The depths of dishonesty people reach on the topic of the Civil War is astounding.
But the view of “country” vs. “state” is very different now than it was in 1860. Lee did not do what he did lightly, in fact, he shocked his own wife (who was apparently pro-Union) by resigning his commission and accepting the position of commanding Virginia militia troops. When one of Lincoln’s advisors offered him the job of commanding the defense of Washington DC itself, Lee told him: “Mr. Blair, I look upon secession as anarchy. If I owned the four millions of slaves in the South I would sacrifice them all to the Union; but how can I draw my sword upon Virginia, my native state?”
Many, if not most, people in those days owed their loyalty to their home state first and the United States second (and maybe even possibly their hometown or county above all). That’s why Lee did what he did. He considered himself a Virginian first and an American second, because in 1860, this country was still a collection of the “several States” instead of a monolithic Federal beast.
I think that’s one of the reasons Lee’s legend grew down here even over and above his tremendous skill as a general and his gentlemanly deportment.
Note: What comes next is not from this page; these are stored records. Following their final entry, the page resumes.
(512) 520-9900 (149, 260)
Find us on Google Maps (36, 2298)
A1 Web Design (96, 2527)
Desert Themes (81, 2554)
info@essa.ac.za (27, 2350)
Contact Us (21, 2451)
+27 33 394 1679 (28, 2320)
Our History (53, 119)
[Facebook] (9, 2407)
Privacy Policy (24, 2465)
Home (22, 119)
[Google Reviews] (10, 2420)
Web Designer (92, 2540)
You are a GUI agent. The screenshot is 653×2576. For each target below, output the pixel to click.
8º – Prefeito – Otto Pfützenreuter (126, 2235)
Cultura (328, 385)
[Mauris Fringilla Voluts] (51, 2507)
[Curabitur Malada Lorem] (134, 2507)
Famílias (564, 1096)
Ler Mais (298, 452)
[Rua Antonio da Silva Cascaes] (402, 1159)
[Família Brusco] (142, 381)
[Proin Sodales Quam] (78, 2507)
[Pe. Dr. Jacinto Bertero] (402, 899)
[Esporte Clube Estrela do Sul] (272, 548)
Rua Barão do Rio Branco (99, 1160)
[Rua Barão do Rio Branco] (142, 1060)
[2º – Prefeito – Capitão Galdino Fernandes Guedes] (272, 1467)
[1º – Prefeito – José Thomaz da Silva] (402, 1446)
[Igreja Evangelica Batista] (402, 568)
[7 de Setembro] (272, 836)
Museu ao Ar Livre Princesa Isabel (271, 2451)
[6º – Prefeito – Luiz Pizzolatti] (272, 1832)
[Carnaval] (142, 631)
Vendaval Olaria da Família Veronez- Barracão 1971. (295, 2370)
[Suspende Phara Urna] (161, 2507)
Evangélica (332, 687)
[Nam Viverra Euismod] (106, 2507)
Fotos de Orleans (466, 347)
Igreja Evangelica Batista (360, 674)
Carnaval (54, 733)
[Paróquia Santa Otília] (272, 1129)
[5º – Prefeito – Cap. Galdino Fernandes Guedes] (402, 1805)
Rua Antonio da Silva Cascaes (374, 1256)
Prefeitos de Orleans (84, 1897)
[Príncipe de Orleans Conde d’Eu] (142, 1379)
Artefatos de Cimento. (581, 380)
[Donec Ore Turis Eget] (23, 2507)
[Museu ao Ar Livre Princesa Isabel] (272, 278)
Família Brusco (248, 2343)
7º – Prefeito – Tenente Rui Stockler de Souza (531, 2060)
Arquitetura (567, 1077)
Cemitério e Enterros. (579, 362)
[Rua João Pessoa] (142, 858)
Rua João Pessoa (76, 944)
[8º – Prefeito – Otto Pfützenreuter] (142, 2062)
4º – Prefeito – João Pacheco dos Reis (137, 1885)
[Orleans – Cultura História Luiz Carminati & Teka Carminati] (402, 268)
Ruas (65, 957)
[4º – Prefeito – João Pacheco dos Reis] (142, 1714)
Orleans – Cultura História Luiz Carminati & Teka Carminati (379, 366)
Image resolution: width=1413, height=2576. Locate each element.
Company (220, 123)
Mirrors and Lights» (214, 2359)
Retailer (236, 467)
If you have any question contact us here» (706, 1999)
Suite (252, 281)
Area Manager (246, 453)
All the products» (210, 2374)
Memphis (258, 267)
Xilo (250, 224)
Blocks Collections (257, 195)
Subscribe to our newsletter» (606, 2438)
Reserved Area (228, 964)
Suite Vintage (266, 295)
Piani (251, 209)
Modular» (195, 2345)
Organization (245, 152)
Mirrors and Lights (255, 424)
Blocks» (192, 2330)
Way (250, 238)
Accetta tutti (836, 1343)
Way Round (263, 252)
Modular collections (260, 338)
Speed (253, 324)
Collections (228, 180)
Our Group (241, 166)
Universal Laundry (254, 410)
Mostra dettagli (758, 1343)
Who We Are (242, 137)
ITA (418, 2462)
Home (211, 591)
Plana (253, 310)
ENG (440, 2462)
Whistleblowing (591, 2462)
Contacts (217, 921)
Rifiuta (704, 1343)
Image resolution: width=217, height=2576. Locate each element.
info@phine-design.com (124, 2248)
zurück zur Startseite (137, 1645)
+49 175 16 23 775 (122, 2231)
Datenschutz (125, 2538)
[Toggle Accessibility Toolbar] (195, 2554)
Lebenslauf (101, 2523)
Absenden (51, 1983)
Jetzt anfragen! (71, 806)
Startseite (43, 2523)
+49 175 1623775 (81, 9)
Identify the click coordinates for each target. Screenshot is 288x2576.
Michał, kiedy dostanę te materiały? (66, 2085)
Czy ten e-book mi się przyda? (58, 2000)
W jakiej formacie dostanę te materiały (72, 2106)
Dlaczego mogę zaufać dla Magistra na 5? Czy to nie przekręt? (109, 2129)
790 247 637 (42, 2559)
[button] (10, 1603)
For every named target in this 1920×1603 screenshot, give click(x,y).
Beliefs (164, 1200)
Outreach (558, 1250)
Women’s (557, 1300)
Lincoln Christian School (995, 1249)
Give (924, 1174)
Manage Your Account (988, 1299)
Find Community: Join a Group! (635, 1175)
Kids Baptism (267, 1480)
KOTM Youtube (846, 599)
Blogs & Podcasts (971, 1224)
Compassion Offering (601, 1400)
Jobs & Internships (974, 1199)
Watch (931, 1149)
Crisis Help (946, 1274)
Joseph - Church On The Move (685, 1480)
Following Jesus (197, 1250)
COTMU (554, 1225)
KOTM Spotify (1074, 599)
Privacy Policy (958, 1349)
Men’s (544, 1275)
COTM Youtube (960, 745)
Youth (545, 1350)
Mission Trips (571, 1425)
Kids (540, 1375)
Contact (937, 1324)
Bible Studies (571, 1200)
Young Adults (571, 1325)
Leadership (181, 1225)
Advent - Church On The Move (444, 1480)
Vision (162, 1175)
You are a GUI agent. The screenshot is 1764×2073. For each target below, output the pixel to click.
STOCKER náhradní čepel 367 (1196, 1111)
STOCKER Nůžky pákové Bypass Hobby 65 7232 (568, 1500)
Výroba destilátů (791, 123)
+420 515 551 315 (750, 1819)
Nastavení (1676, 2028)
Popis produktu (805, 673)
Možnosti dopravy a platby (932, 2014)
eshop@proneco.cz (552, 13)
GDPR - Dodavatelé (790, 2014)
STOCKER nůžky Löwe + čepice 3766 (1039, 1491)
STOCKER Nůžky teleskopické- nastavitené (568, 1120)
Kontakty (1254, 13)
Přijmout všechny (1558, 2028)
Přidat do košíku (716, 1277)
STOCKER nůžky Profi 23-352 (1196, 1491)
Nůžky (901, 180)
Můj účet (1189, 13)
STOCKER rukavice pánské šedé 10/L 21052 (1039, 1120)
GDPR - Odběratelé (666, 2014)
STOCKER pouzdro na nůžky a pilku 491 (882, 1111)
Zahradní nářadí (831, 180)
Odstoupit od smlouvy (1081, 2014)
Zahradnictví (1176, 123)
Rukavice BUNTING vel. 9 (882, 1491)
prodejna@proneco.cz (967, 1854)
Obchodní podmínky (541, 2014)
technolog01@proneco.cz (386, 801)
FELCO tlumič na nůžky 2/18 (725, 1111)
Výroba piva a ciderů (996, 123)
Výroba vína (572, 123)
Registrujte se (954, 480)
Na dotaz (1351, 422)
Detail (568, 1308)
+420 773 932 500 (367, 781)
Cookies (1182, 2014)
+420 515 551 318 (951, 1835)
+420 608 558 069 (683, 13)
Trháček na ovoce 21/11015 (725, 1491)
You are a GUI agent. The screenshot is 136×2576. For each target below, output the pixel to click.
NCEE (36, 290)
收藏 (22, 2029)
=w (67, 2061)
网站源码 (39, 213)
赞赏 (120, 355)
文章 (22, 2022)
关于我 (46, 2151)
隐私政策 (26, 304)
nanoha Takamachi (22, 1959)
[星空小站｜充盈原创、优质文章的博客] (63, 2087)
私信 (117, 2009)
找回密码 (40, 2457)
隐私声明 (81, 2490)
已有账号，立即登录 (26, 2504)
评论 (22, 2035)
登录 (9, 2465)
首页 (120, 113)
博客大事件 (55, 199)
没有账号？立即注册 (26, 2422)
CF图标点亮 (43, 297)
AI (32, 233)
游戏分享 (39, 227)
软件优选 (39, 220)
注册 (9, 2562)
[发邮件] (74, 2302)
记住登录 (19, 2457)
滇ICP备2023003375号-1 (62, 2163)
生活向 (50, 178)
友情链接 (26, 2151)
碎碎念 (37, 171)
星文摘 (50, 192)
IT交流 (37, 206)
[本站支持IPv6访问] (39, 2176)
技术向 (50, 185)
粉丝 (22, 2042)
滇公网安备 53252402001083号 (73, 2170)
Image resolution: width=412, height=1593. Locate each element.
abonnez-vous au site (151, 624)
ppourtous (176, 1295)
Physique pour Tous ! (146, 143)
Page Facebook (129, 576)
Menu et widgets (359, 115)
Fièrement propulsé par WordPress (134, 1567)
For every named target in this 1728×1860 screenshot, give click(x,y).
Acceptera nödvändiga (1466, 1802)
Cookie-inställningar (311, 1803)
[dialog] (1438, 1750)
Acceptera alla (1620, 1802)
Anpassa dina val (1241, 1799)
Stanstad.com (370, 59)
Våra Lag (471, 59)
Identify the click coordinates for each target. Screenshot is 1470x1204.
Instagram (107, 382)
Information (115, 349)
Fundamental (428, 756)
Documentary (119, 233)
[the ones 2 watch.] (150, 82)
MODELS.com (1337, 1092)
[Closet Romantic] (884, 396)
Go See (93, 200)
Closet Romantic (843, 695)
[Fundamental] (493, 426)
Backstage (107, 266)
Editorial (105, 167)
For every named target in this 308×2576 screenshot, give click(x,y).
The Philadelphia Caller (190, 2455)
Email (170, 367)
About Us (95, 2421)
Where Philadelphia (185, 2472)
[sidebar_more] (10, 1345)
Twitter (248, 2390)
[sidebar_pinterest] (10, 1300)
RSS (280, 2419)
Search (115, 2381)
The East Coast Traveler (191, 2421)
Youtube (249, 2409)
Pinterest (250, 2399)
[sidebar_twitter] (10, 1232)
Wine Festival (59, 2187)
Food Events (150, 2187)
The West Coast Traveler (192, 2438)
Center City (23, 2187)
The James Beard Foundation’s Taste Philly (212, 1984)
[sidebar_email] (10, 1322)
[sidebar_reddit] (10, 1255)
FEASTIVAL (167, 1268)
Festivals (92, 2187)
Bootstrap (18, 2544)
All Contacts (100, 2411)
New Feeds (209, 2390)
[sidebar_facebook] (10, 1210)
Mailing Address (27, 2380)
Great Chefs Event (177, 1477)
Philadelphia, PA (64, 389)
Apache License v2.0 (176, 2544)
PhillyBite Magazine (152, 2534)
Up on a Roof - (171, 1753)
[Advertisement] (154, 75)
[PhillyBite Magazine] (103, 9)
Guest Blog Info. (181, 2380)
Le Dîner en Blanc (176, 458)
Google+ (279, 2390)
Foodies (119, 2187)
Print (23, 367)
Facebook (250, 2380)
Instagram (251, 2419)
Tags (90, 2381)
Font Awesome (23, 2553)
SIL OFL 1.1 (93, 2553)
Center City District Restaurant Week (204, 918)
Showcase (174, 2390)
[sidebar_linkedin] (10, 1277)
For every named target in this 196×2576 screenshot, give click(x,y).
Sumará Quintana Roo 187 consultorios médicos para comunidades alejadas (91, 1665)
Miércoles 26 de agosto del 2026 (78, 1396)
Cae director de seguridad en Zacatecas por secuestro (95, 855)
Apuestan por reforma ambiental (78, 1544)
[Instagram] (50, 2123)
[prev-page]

He didn’t want there to even be a Civil War, he didn’t want Virginia to secede, he thought the whole thing was stupid, but nevertheless he did his duty as he saw it and served his home state to the best of his considerable ability. There’s a hint of the romantically tragic about it.
}:-)4
x: No, there aren't.
How about this one from an FR Lee thread of yore:
"Robert E. Lee, along with Jefferson Davis, were directly responsible for the deaths of more Americans, over 600,000, then Hitler, Mussolini, Hirohito, Saddam Hussein and Osama Bin Laden, COMBINED!"